Exercise instructions> Count the lines in the records below that contain the word "ажил", and give only that number.

## start The data

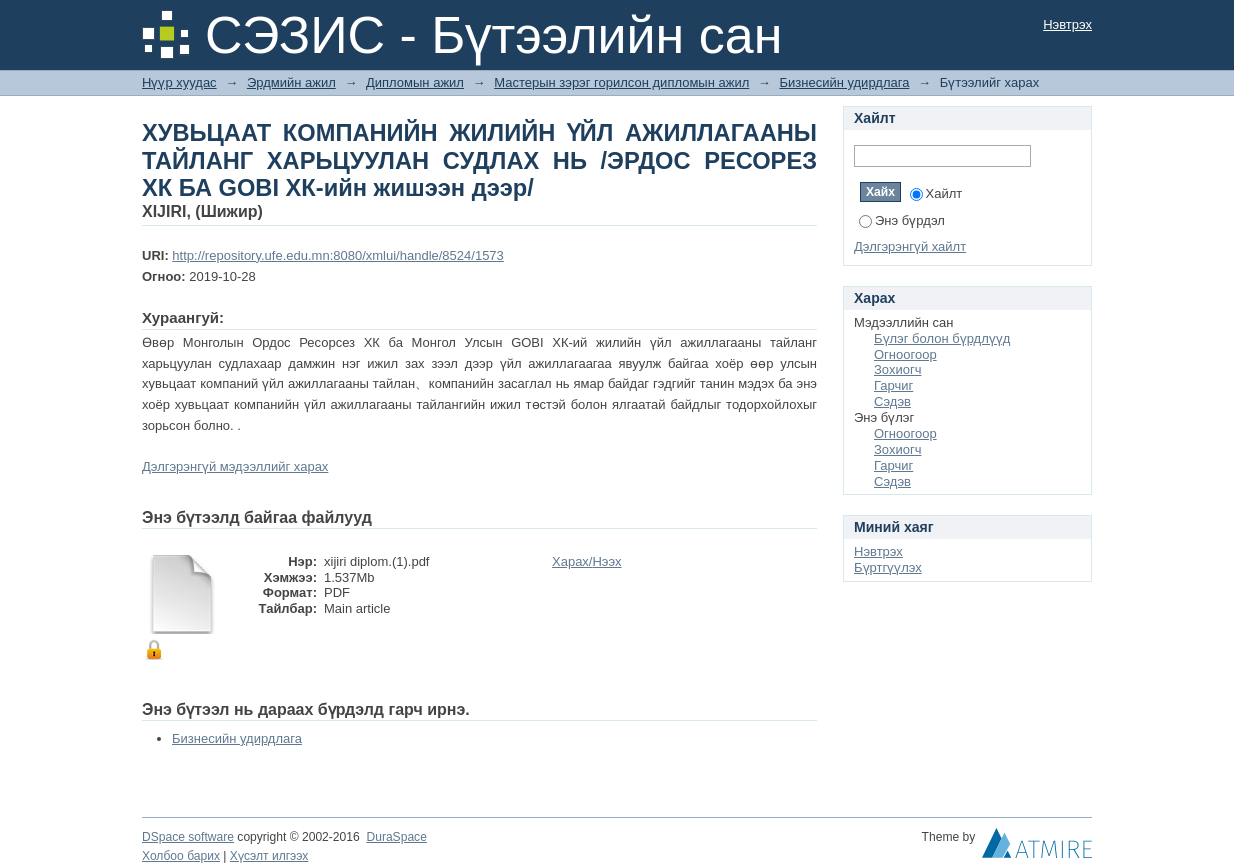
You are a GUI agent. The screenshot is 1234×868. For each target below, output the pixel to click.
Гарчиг (893, 385)
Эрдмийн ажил (291, 82)
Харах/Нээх (587, 561)
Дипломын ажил (415, 82)
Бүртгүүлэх (888, 567)
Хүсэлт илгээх (269, 856)
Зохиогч (897, 369)
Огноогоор (905, 354)
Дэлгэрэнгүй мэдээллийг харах (235, 466)
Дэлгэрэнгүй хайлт (910, 246)
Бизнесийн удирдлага (844, 82)
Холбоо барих (181, 856)
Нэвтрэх (1067, 24)
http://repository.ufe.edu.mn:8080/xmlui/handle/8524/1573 (337, 255)
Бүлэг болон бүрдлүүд (942, 338)
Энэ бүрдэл (902, 220)
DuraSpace (396, 837)
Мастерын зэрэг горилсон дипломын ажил (621, 82)
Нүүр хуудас (179, 82)
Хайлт (936, 193)
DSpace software (188, 837)
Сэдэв (892, 401)
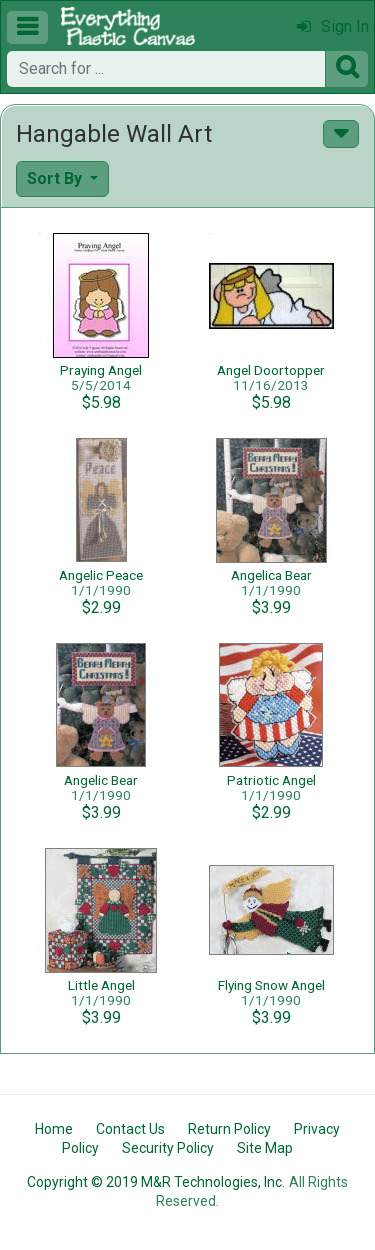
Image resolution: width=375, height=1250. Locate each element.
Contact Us (130, 1129)
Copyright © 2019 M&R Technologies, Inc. (156, 1182)
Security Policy (168, 1148)
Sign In (333, 26)
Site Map (265, 1148)
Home (54, 1129)
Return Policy (229, 1129)
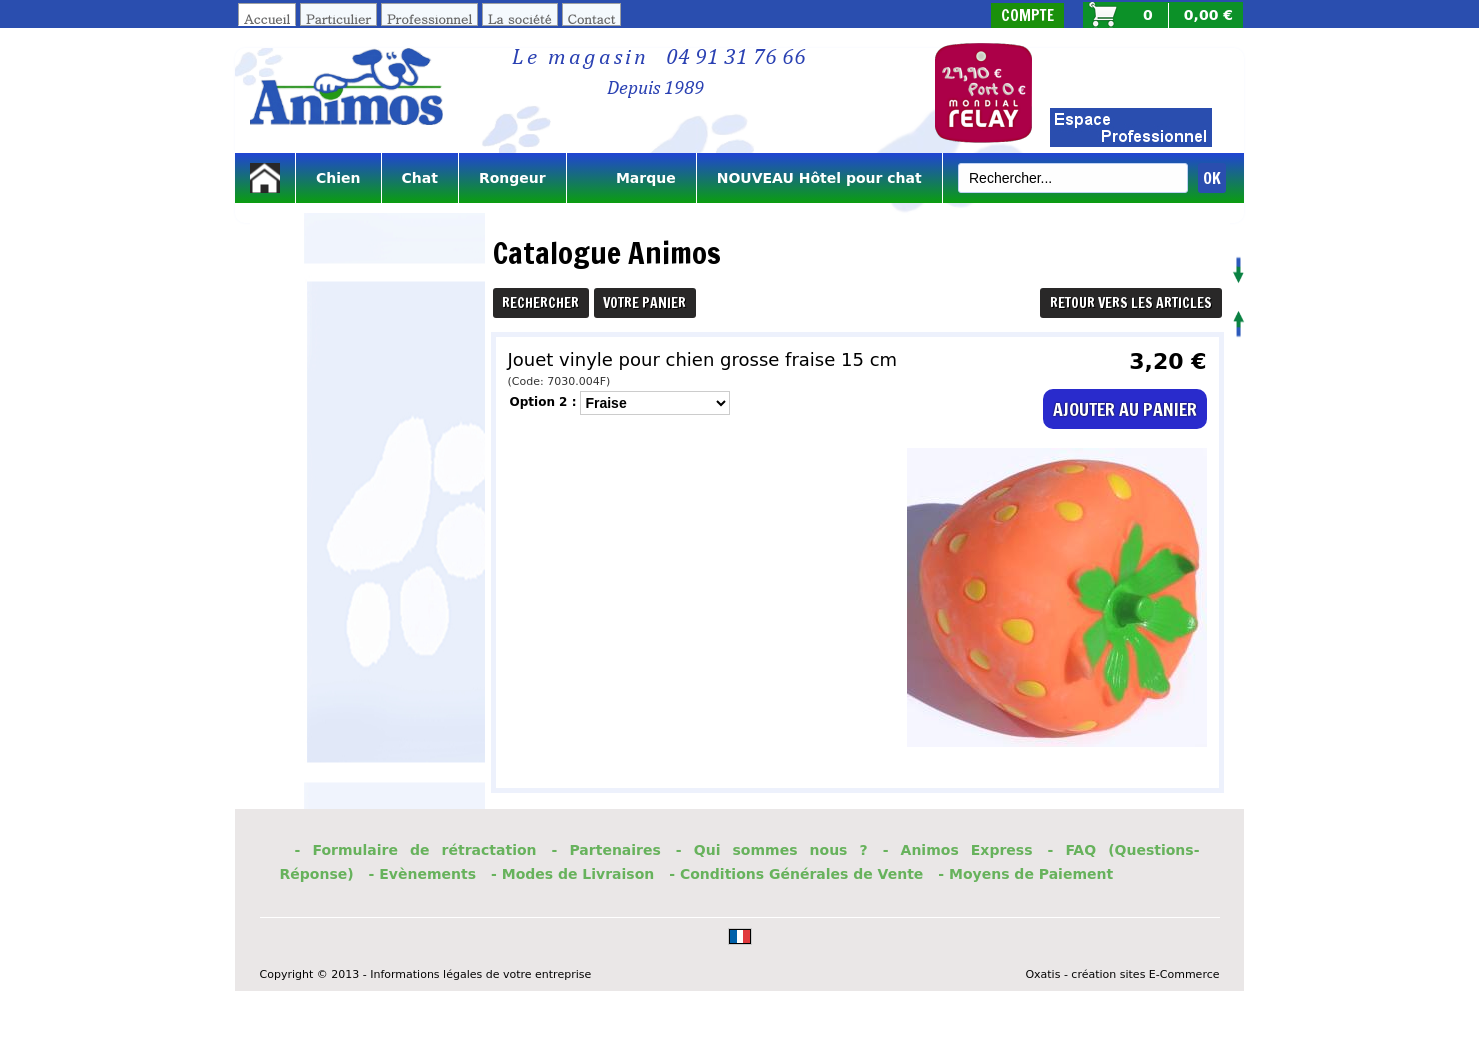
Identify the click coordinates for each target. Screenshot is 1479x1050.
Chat (420, 178)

## end The data

Completed task> 3